HW2D - Editorial

PROBLEM LINK:
Practice
Source

Author: SQU_Test

DIFFICULTY:
Medium

PREREQUISITES:
Dynamic Programming

PROBLEM:
Mohammed has a wire, its length is n. He wants to cut the wire in a way that fulfils the following two conditions:
• After the cutting each wire piece should have length a, b or c.
• After the cutting the number of wire pieces should be maximum.

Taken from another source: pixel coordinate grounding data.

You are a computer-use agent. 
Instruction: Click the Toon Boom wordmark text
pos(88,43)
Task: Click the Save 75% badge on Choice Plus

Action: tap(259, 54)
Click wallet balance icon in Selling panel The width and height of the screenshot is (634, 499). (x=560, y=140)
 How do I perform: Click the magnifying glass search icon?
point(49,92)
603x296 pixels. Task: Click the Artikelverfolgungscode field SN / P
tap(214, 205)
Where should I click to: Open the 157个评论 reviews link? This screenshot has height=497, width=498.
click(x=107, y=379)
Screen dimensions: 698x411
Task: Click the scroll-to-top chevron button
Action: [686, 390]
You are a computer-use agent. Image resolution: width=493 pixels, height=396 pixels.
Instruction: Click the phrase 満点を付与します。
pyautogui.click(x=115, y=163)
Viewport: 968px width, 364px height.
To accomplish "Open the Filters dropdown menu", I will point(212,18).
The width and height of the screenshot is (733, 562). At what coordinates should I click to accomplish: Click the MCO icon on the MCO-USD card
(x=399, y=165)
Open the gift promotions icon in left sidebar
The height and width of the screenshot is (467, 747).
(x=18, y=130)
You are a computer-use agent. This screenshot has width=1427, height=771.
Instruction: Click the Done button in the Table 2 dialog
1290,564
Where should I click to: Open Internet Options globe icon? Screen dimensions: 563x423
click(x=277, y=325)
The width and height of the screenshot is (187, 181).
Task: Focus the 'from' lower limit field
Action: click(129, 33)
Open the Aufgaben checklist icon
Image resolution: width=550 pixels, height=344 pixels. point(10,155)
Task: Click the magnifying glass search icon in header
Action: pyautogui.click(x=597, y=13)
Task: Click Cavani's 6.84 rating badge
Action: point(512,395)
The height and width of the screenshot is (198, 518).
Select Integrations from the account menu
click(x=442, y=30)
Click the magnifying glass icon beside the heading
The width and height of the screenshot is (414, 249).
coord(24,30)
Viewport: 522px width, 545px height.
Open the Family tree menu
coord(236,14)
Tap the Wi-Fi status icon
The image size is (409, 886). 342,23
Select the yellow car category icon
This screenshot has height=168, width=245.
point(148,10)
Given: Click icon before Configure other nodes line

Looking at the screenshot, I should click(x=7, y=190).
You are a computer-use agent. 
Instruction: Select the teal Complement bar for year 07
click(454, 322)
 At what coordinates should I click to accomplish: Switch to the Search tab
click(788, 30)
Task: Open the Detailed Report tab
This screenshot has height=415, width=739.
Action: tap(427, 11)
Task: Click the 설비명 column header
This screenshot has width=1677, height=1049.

Help Mohammed and find the number of wire pieces after the required cutting.

EXPLANATION:
The problem is to maximize x + y + z subject to ax + by + cz = n. Constraints are low, so simply iterate over two variables (say x and y) and find the third variable (if any) from the second equation. Find the maximum over all feasible solutions.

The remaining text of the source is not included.